Viewpoint: Celebrating Dylan Thomas on the centenary of his birth

On the centenary of the birth of Dylan Thomas, Horatio Clare, author, journalist and Miriam Allott Creative Writing Fellow in the University’s Department of English, writes:

“Happy birthday, Mr Thomas, a century young today. Imagine the scenes in Brown’s Hotel if by some miracle you had lived! Carnage and catastrophe? I doubt it.

All that would have had to be many decades behind you. You would have needed to have started the 12 step programme on that last fatal trip to America and never touched another drop.
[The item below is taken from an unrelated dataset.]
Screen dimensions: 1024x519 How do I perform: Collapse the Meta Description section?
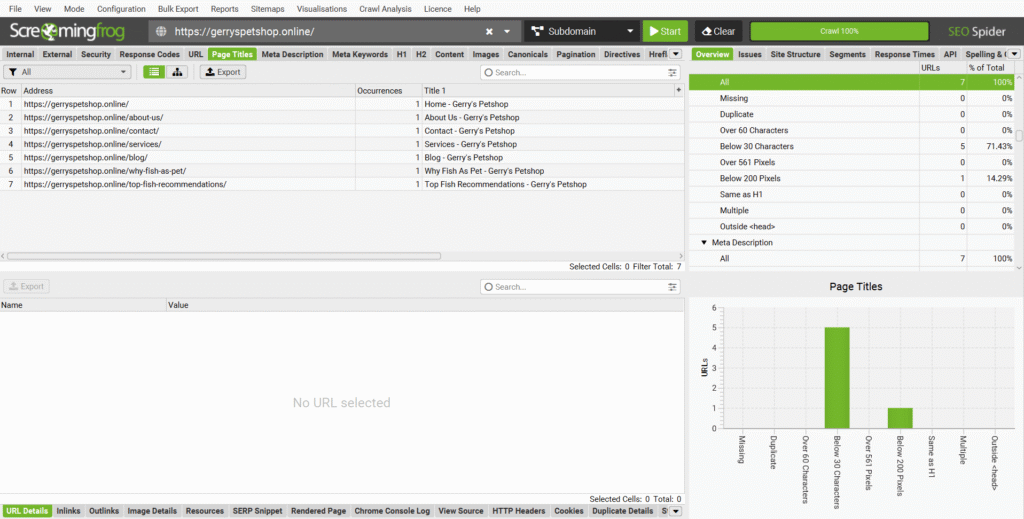click(x=704, y=243)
Alcoholics Anonymous meetings with you would have been tremendous.

Sublime talent

Queues around the block. I hope you are pleased by your enduring, even burgeoning fame. Your talent was sublime, a once in a century gift. Your lines and scenes and stories have a way of lodging and growing in any who hear them, rather like Shakespeare’s.
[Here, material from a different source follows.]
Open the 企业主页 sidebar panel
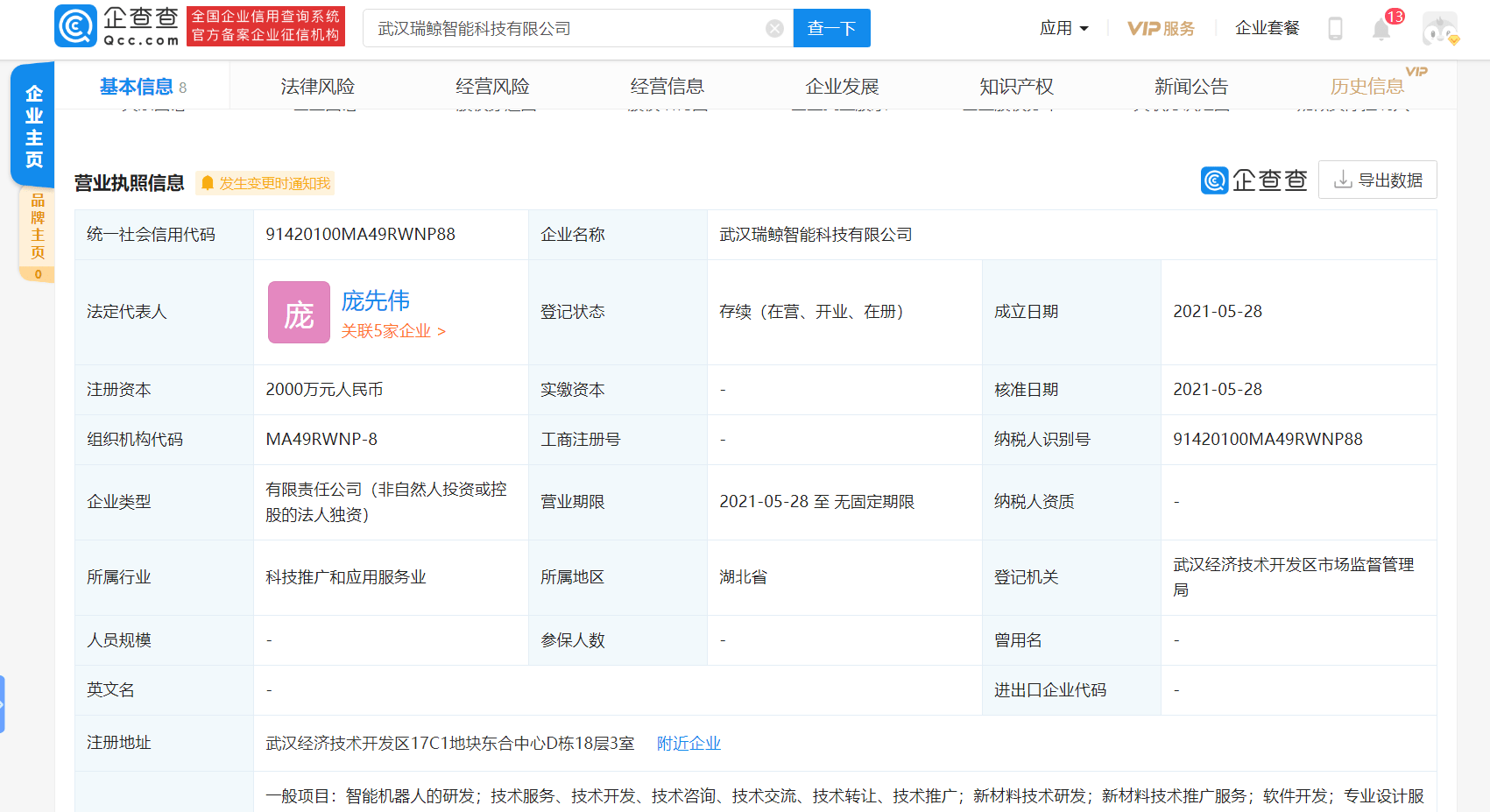This screenshot has height=812, width=1490. (32, 123)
I thought of you only yesterday, again, gazing at our Celtic Sea. I always think of you in October and at Christmas – that wondrous scene when the aunt’s house catches fire and the hoses blast the parlour to wreckage which the aunt surveys before turning to the firemen and asking ‘Have you got anything good to read?’

Genius, and such a Welsh form of it; soaked in the wit, gossip, rhythms, dreams and idiosyncratic visions of our small country. You are well out of the 21st century in some ways. Our lust for celebrity and originality, for colour and scandal would have hounded you. You would have been wasted in tweeting.

Love affair with language

I can’t see you teaching Creative Writing without incident. There’s the story of Caitlin writing a poem and revising it and revising it and sweating over it and finally showing it to you. Not bad, you said, But why don’t you work on it? We have to give more constructive feedback nowadays.
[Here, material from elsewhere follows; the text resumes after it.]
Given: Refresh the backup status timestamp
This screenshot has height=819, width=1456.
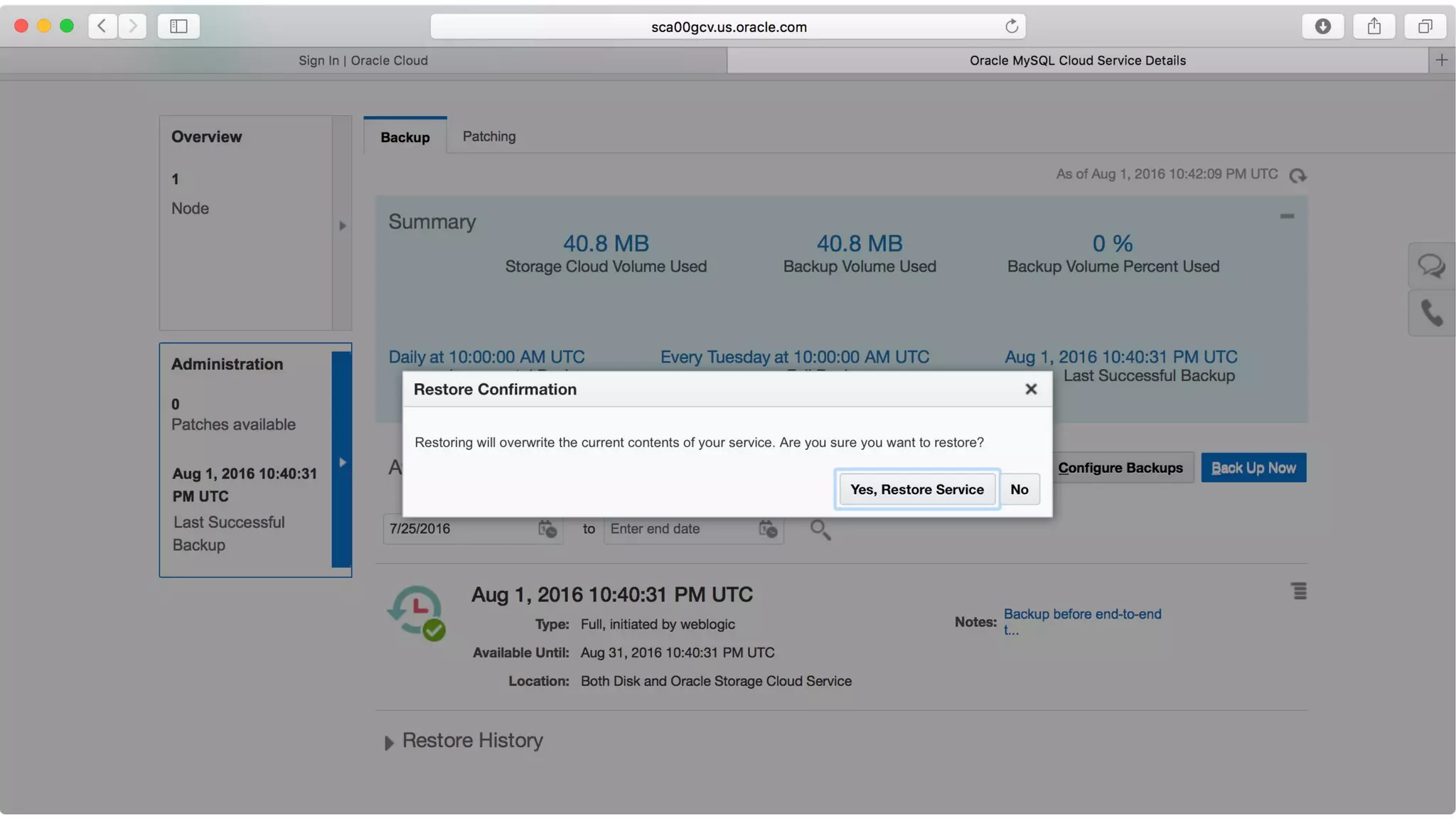Looking at the screenshot, I should pos(1297,175).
Better that we remember the spectacular love affair you had with our language and the world, and make sure that your poems are never forgotten – they are riches that defy time, and we can only stand and salute the dazzling mind that made them. Thank you, Mr Thomas, and happy birthday, and may you rest gentle in your good night.”

Horatio Clare is a member of the University of Liverpool’s Centre for New and International Writing.